IE 11 is not supported. For an optimal experience visit our site on another browser.

If marijuana remains a Schedule I substance, we can never do the research everyone knows we need

It's time to make our pot laws less restrictive so that patients and doctors can get the information they require to make informed decisions.
Image: Heather Randazzo, a grow employee at Compassionate Care Foundation's medical marijuana dispensary, trims leaves at the company grow house in Egg Harbor Township, New Jersey, on March 22, 2019.
Heather Randazzo, a grow employee at Compassionate Care Foundation's medical marijuana dispensary, trims leaves at the company grow house in Egg Harbor Township, New Jersey, on March 22, 2019.Julio Cortez / AP file

Cannabis has been known to humans for thousands of years, and there is nearly universal support for medical cannabis: Over 90 percent of Americans believe that cannabis should be legalized for medical use, according to a Quinnipiac Poll. Currently, 33 states and Washington, D.C., have legalized cannabis for medical purposes, and states such as Georgia have acted to expand medical cannabis laws.

In Georgia, for example, patients can register with the Georgia Department of Health and receive a card allowing them to possess cannabis for medical reasons. However, it is illegal for anyone to grow, buy or sell cannabis in the state, making it difficult for registered patients to actually acquire it.

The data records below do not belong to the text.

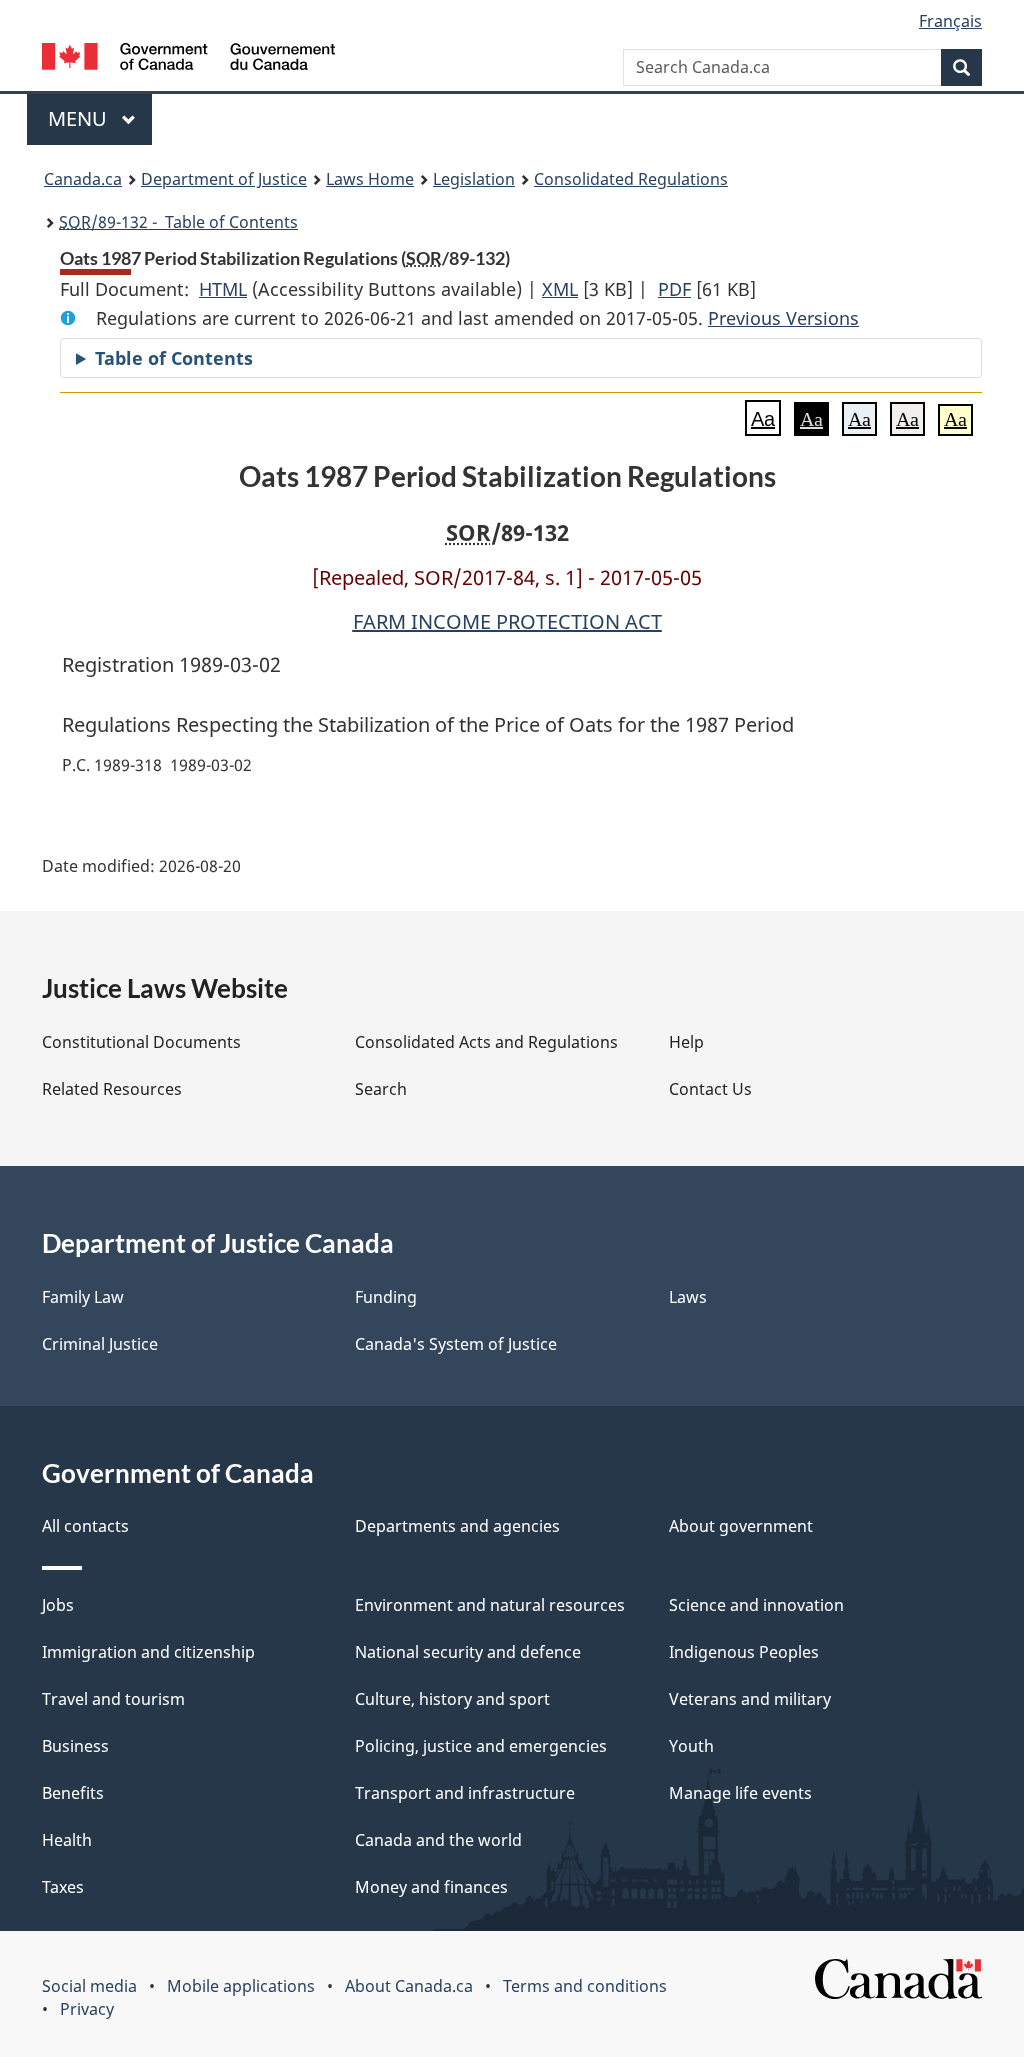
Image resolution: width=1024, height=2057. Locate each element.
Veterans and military (750, 1699)
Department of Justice (224, 179)
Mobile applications (241, 1986)
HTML (223, 289)
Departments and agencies (457, 1526)
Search (381, 1089)
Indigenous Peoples (744, 1652)
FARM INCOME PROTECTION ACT (507, 621)
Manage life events (740, 1793)
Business (75, 1746)
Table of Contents (174, 358)
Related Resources (112, 1089)
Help (686, 1042)
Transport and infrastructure (465, 1793)
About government (741, 1526)
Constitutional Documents (141, 1042)
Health (67, 1840)
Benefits (73, 1793)
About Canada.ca (409, 1986)
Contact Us (710, 1089)
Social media (89, 1986)
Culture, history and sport (452, 1699)
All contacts (85, 1526)
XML (560, 289)
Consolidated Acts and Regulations (486, 1042)
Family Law (83, 1297)
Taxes (63, 1887)
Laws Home (370, 179)
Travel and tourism (113, 1699)
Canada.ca (83, 179)
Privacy (87, 2009)
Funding (386, 1297)
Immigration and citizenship (148, 1652)
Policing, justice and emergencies (481, 1746)
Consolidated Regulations (631, 179)
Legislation (474, 179)
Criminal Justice (100, 1344)
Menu (80, 118)
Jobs (58, 1605)
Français (950, 21)
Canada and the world (438, 1840)
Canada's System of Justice (456, 1344)
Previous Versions (783, 318)
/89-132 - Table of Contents (178, 222)
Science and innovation (756, 1605)
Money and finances (431, 1887)
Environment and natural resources (490, 1605)
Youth (691, 1746)
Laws (688, 1297)
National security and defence (468, 1652)
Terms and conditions (585, 1986)
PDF (674, 289)
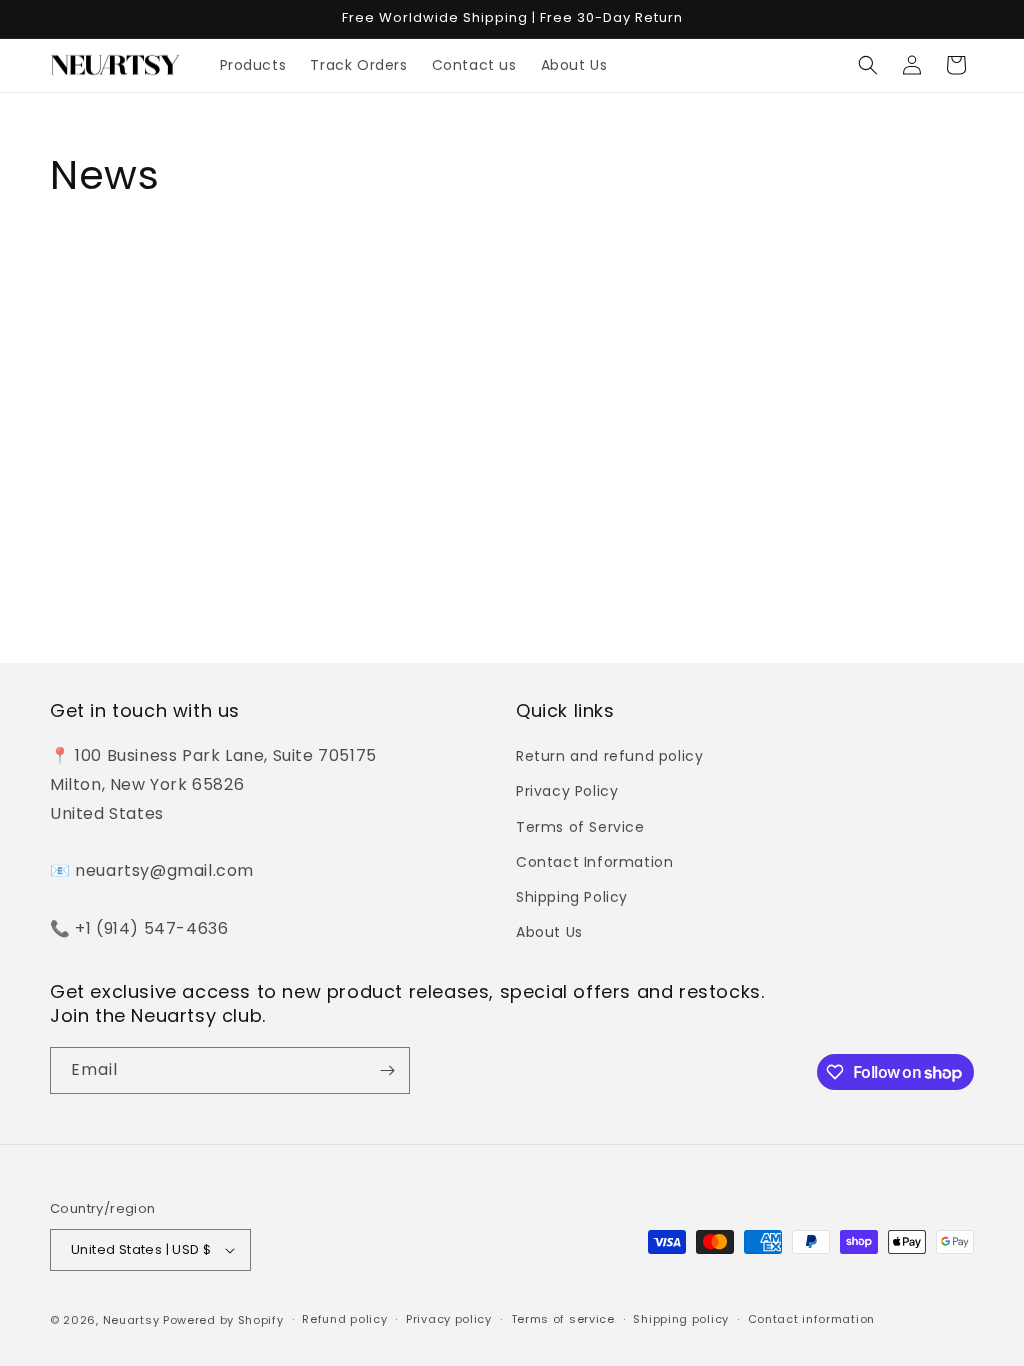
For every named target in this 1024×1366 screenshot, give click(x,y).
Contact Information (594, 862)
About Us (549, 932)
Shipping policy (681, 1319)
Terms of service (563, 1319)
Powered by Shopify (223, 1320)
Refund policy (344, 1319)
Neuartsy (131, 1320)
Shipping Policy (572, 897)
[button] (868, 65)
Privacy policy (449, 1319)
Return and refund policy (609, 756)
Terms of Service (580, 827)
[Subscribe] (387, 1070)
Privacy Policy (567, 791)
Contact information (811, 1319)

Just recently, though, the Georgia Legislature passed a bill to allow for the growing, manufacturing, testing and distribution of medical cannabis to those who have been approved by their physicians.

However, as the legal status of medical cannabis continues to evolve and its use increases — and after many years of human cultivation — we still don’t have a full understanding of the plant’s medicinal benefits.

With the 2018 Food and Drug Administration approval of an oral cannabidiol (CBD) solution derived from the Cannabis sativa plant called Epidiolex for the treatment of two rare forms of epilepsy — Lennox–Gastaut syndrome and Dravet syndrome — there is conclusive evidence of at least a limited therapeutical nature of cannabis.

There is also some evidence of further benefits of the plant, but the federal government and congressional inaction have made additional research unnecessarily difficult.

SIGN UP FOR THE THINK WEEKLY NEWSLETTER HERE

A 2017 report by the National Academies of Sciences, Engineering, and Medicine on the health effects of cannabis found that “There are several challenges and barriers in conducting cannabis and cannabinoid research,” including “the classification of cannabis as a Schedule I substance, that impede the advancement of cannabis and cannabinoid research” and “the difficulty for researchers to gain access to the quantity, quality, and type of cannabis product necessary to address specific research questions on the health effects of cannabis use.”

In 2019, we believe there should be more medical options available outside of traditional therapies, and it’s troubling that the federal government is standing in the way of research to clearly determine the health benefits of cannabis. Cannabis could be a life-changing miracle for some patients, and we need the research to prove so, or to let patients know that they need to pursue a different treatment.

To address this situation for patients, we believe the first step is to change the schedule of cannabis. While the Drug Enforcement Administration has taken some action to address the restrictive class of some forms of cannabis, currently cannabis itself is still classified as a Schedule I drug under the Controlled Substances Act. This classifies cannabis with the likes of heroin, LSD and ecstasy.

The current schedule of cannabis brings about a number of challenges, including regulatory and supply issues. As long as it remains a Schedule I drug, we cannot properly study the effects or potential benefits of medical cannabis as the drug faces significant federal restrictions due to this classification: Under the current system, it is not recognized as a drug that would have any tangible medical benefits at all. And, researchers seeking to conduct clinical research must jump through several hoops to submit an application to the FDA and get approval from the DEA before starting their work.

Furthermore, all research efforts must go through the National Institute on Drug Abuse and the cannabis used must be sourced from their authorized facility. In 2016, the DEA announced that it would create a process to license additional manufacturers for research, but it has yet to approve a single application despite bipartisan congressional pressure.

In all, these additional hurdles create layers upon layers of bureaucratic red tape that must be overcome in order to even begin researching the medical benefits of cannabis.

While many of our colleagues in Congress may have differing opinions on the decriminalization of adult-use cannabis, we believe one thing on which we can all agree is the need to allow and facilitate better research into the drug’s potential medical benefits.

We’re glad to see the U.S. surgeon general shares this sentiment: He said in December that he has concerns about the difficulty of conducting research on cannabis because of the scheduling system, but it’s not enough. The federal government must get out of the way of science, and allow for the American people to access the information necessary to treat pain and potentially save lives, especially as the opioid epidemic is ravaging our communities.

We are two members of Congress from different parts of the country with differing views on whether the recreational use of cannabis should be legalized. However, we’re committed to working together to deliver better treatments for patients across the nation who desperately need them. Changing the schedule of cannabis is an important place to start.